EXERCISE OBJECTIVE » The response must consist of each line in the listing that has the word "grid" in it.

EXERCISE INPUTS »
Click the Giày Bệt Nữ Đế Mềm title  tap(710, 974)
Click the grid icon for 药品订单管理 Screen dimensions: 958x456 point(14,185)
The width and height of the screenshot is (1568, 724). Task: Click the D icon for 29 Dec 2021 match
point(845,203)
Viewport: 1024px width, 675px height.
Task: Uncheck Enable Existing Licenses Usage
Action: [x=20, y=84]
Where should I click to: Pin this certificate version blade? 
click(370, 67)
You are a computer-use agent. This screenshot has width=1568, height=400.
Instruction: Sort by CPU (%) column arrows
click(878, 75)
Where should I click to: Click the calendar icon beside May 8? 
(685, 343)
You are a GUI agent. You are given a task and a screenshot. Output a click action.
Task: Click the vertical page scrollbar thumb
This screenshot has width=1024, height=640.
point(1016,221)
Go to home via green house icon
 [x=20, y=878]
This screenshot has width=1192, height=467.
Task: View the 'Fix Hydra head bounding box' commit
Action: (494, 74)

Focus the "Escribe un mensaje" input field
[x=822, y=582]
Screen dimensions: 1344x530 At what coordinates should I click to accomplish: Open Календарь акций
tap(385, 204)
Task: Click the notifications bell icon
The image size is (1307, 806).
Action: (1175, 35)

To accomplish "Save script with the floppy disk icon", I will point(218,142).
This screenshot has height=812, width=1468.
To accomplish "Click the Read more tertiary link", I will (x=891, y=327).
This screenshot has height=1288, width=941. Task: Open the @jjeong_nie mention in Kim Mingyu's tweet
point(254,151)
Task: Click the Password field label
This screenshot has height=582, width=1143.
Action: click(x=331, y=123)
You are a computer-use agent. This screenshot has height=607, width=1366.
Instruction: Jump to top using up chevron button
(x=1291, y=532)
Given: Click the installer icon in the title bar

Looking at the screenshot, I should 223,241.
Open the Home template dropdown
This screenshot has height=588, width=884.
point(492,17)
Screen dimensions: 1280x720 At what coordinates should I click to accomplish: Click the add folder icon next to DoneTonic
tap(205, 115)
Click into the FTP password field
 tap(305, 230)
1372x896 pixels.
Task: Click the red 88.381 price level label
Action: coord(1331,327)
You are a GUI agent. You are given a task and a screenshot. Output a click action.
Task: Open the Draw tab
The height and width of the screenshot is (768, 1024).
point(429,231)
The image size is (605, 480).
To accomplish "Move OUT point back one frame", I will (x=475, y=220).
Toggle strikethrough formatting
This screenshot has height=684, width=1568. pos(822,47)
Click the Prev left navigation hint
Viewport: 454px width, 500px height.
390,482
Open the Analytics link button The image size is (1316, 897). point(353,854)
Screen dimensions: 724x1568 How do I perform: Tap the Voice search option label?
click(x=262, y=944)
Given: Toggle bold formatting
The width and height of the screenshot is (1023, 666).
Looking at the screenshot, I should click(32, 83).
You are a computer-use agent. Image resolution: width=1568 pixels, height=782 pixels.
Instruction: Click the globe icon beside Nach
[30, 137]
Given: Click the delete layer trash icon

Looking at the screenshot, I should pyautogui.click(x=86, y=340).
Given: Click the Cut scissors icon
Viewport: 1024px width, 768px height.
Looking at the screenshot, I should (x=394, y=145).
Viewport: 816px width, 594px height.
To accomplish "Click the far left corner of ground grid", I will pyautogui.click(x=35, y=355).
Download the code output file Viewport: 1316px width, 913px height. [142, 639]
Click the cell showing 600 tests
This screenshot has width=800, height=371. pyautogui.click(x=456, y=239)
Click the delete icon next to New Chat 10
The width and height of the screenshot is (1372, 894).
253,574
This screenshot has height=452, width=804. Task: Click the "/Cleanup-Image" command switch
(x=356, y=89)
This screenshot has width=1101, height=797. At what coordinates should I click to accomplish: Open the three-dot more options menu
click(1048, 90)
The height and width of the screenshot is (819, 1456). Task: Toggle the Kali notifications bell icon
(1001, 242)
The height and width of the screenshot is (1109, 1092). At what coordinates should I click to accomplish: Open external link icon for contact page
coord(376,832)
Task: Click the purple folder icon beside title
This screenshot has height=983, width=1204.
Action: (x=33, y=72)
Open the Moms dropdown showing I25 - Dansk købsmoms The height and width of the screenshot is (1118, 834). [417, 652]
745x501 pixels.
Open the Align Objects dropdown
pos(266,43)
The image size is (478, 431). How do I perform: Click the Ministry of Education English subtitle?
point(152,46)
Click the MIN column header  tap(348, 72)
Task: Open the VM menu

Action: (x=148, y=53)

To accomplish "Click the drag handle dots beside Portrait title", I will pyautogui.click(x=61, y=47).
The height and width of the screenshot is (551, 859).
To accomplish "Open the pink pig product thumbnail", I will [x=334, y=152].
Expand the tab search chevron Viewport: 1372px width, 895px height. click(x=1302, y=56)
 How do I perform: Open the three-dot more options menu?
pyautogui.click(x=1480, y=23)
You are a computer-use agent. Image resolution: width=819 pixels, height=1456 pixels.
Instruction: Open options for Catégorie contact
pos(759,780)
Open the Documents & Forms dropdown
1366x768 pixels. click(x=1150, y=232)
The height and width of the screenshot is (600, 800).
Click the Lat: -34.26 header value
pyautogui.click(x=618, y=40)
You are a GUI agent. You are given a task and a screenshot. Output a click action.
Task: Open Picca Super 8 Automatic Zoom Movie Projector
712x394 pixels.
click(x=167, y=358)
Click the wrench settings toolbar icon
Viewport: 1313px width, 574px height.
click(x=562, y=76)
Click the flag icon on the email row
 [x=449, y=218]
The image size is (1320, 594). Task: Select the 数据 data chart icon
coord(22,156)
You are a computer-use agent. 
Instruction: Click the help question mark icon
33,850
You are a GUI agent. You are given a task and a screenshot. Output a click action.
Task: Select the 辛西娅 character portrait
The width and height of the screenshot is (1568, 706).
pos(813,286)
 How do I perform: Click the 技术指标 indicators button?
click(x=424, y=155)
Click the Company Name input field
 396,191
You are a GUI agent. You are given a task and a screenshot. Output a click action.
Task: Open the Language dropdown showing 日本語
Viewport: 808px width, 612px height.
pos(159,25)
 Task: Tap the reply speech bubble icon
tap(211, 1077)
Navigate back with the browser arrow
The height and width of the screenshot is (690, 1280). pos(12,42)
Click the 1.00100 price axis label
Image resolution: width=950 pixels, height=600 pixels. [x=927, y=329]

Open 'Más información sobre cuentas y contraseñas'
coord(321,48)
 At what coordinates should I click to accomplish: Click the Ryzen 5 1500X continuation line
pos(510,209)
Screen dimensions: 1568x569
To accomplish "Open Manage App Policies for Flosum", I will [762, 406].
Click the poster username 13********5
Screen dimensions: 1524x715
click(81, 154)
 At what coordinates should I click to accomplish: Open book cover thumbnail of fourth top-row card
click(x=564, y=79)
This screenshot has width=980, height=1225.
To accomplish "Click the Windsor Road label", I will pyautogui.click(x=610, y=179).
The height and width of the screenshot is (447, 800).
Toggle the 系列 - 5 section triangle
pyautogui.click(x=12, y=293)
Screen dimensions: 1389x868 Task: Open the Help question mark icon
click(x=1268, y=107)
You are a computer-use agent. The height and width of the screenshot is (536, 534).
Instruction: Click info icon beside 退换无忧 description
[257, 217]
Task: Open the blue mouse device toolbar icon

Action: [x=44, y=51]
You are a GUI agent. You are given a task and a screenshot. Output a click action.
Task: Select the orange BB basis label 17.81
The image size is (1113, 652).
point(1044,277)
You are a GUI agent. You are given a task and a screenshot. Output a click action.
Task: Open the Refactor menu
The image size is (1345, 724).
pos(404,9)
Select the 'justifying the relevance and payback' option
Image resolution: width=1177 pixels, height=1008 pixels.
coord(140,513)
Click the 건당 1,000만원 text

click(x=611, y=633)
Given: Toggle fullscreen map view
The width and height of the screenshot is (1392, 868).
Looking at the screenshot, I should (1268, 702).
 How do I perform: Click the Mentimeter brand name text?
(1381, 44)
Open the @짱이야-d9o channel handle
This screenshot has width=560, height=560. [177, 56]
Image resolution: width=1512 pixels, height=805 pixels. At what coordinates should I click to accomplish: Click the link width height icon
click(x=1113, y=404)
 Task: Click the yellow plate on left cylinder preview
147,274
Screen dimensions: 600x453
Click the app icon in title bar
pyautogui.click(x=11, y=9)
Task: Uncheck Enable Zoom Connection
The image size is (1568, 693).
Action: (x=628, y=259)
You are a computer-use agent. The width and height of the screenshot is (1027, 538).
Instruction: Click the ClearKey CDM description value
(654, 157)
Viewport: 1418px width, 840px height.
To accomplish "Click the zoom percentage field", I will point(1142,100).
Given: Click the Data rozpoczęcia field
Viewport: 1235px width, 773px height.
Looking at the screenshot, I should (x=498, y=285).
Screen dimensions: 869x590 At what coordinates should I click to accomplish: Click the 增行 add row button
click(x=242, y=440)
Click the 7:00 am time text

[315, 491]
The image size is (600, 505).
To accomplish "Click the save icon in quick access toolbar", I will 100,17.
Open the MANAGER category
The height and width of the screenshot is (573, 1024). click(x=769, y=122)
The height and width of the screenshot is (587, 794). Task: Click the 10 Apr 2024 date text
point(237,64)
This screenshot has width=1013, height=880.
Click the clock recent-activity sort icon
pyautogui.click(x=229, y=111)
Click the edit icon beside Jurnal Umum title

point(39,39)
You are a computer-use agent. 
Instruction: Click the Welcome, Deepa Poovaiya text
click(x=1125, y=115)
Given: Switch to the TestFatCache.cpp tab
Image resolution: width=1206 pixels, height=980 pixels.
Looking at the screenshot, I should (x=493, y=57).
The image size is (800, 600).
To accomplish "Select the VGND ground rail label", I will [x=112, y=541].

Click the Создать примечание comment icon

ANSWER TO THIS TASK »
Click the grid icon for 药品订单管理 Screen dimensions: 958x456 point(14,185)
To accomplish "Click the far left corner of ground grid", I will pyautogui.click(x=35, y=355).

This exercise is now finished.